> _ENTRIES SUPPLIED_:
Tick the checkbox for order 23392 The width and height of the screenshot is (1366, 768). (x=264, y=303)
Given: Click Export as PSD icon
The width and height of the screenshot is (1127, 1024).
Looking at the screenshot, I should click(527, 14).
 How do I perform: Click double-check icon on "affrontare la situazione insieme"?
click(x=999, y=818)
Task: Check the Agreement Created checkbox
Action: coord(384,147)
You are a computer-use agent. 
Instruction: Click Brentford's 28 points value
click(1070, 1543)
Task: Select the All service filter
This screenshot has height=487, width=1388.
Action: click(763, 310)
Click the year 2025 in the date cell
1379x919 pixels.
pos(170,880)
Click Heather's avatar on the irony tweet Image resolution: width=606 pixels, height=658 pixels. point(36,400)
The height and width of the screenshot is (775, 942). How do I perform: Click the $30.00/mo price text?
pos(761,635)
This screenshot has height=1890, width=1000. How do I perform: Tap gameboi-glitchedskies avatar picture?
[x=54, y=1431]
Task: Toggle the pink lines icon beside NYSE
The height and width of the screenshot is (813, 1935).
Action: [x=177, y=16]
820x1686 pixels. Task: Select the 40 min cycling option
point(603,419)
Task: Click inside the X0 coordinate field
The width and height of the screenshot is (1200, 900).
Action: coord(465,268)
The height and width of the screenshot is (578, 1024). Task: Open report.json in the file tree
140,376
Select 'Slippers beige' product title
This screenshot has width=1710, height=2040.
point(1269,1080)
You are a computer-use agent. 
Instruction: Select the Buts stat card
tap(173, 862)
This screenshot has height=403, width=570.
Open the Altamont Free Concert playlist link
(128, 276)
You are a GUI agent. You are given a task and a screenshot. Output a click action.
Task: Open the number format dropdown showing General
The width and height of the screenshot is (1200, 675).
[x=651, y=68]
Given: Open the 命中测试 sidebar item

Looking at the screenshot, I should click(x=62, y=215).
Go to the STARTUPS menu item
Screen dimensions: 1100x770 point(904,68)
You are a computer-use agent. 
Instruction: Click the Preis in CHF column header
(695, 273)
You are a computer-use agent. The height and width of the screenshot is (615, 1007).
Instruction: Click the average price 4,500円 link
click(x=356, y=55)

> _TASK BRIEF_:
Retype all of the material exactly as it stands above.

> _EXERCISE SOLUTION_:
Tick the checkbox for order 23392 The width and height of the screenshot is (1366, 768). (x=264, y=303)
Given: Click Export as PSD icon
The width and height of the screenshot is (1127, 1024).
Looking at the screenshot, I should click(527, 14).
 How do I perform: Click double-check icon on "affrontare la situazione insieme"?
click(x=999, y=818)
Task: Check the Agreement Created checkbox
Action: coord(384,147)
You are a computer-use agent. 
Instruction: Click Brentford's 28 points value
click(1070, 1543)
Task: Select the All service filter
This screenshot has height=487, width=1388.
Action: click(763, 310)
Click the year 2025 in the date cell
1379x919 pixels.
pos(170,880)
Click Heather's avatar on the irony tweet Image resolution: width=606 pixels, height=658 pixels. point(36,400)
The height and width of the screenshot is (775, 942). How do I perform: Click the $30.00/mo price text?
pos(761,635)
This screenshot has height=1890, width=1000. How do I perform: Tap gameboi-glitchedskies avatar picture?
[x=54, y=1431]
Task: Toggle the pink lines icon beside NYSE
The height and width of the screenshot is (813, 1935).
Action: [x=177, y=16]
820x1686 pixels. Task: Select the 40 min cycling option
point(603,419)
Task: Click inside the X0 coordinate field
The width and height of the screenshot is (1200, 900).
Action: coord(465,268)
The height and width of the screenshot is (578, 1024). Task: Open report.json in the file tree
140,376
Select 'Slippers beige' product title
This screenshot has width=1710, height=2040.
point(1269,1080)
You are a computer-use agent. 
Instruction: Select the Buts stat card
tap(173, 862)
This screenshot has height=403, width=570.
Open the Altamont Free Concert playlist link
(128, 276)
You are a GUI agent. You are given a task and a screenshot. Output a click action.
Task: Open the number format dropdown showing General
The width and height of the screenshot is (1200, 675).
[x=651, y=68]
Given: Open the 命中测试 sidebar item

Looking at the screenshot, I should click(x=62, y=215).
Go to the STARTUPS menu item
Screen dimensions: 1100x770 point(904,68)
You are a computer-use agent. 
Instruction: Click the Preis in CHF column header
(695, 273)
You are a computer-use agent. The height and width of the screenshot is (615, 1007).
Instruction: Click the average price 4,500円 link
click(x=356, y=55)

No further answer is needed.